You could’ve called it humility, a genuine lack of confidence or an ingenious PR strategy, but the message had an indelible impact on the roster. Williams’ attitude instilled an underdog mentality that pushed the 2012-13 Golden Eagles further than any Marquette team had gone since a guy named Wade wore the blue and gold.

Last season’s NCAA Tournament run grabbed the nation’s attention, as numerous media outlets picked the Golden Eagles to win the newly realigned Big East Conference.

Throughout his six years as head coach, Williams has excelled at keeping outside opinions in perspective. He’s even been known to use them as fuel for his teams’ competitive fire. After the Golden Eagles knocked off Butler in the third round last season, an ESPN article ranked Marquette the 16th-best team in the Sweet Sixteen. Williams gladly referenced the list in his postgame presser after Marquette crushed Miami to advance to the Elite Eight.

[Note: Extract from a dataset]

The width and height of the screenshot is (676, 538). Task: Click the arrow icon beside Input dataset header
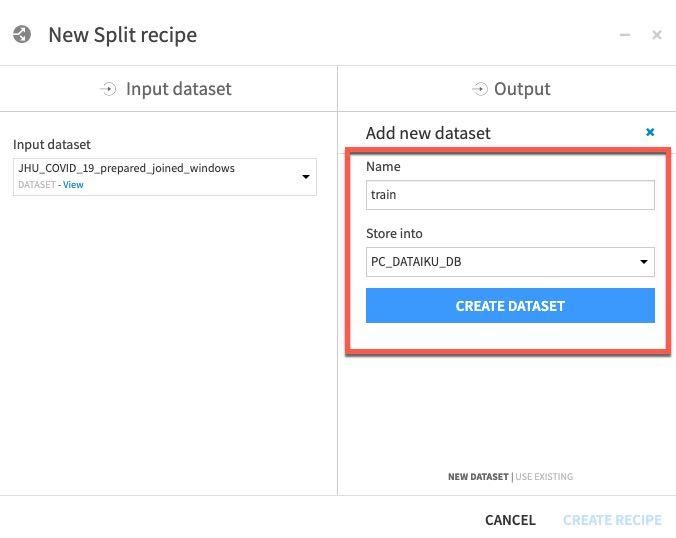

This season, however, Williams is doing his best to ignore the positive media hype surrounding his squad.

“Ninety-nine percent of the people who predict about Marquette have never been to the Bradley Center,” Williams said. “They just say ‘Buzz is a character and the team plays real hard, and then they’ve had a lot of success in the NCAA Tournament. Let’s just pick them in the top three.’ You’ve got better odds in Vegas. I could teach you more about dice than that in five minutes.”

Williams has said that not being very good gives his team an edge, and he’s intent on keeping that edge no matter what national experts may say.

“In our society, I think that success inherently makes you soft,” Williams said. “When you are patted on the back by your sphere of influence over a long period of time, no matter how old you are and no matter your title, and you come back and it’s time to go to work, you have to get recentered to (what that work was).”

The mindset at the beginning of this season is a lot like the beginning of Rocky III. Only Williams already knows all about the “Eye of the Tiger.” He doesn’t need his team to be knocked down by Clubber Lang to remember the thrill of the fight.

As the Golden Eagles have reached different plateaus of success each year under Williams, expectations have increased. Many would consider falling short of another deep tournament run a disappointment.

But his teams have never been defined by expectations. They’ve rarely been publicly acknowledged as talented. They’ve instead achieved under-the-radar success by outhustling and outworking their opponents. Marquette reached the Sweet Sixteen three straight times because each team, regardless of the players it lost or gained, bought into Williams’ system and embraced a collective theme of toughness.

While expectations can and have changed, don’t expect Williams’ attitude toward his team to follow suit. He wakes up every morning like he’s still in last place.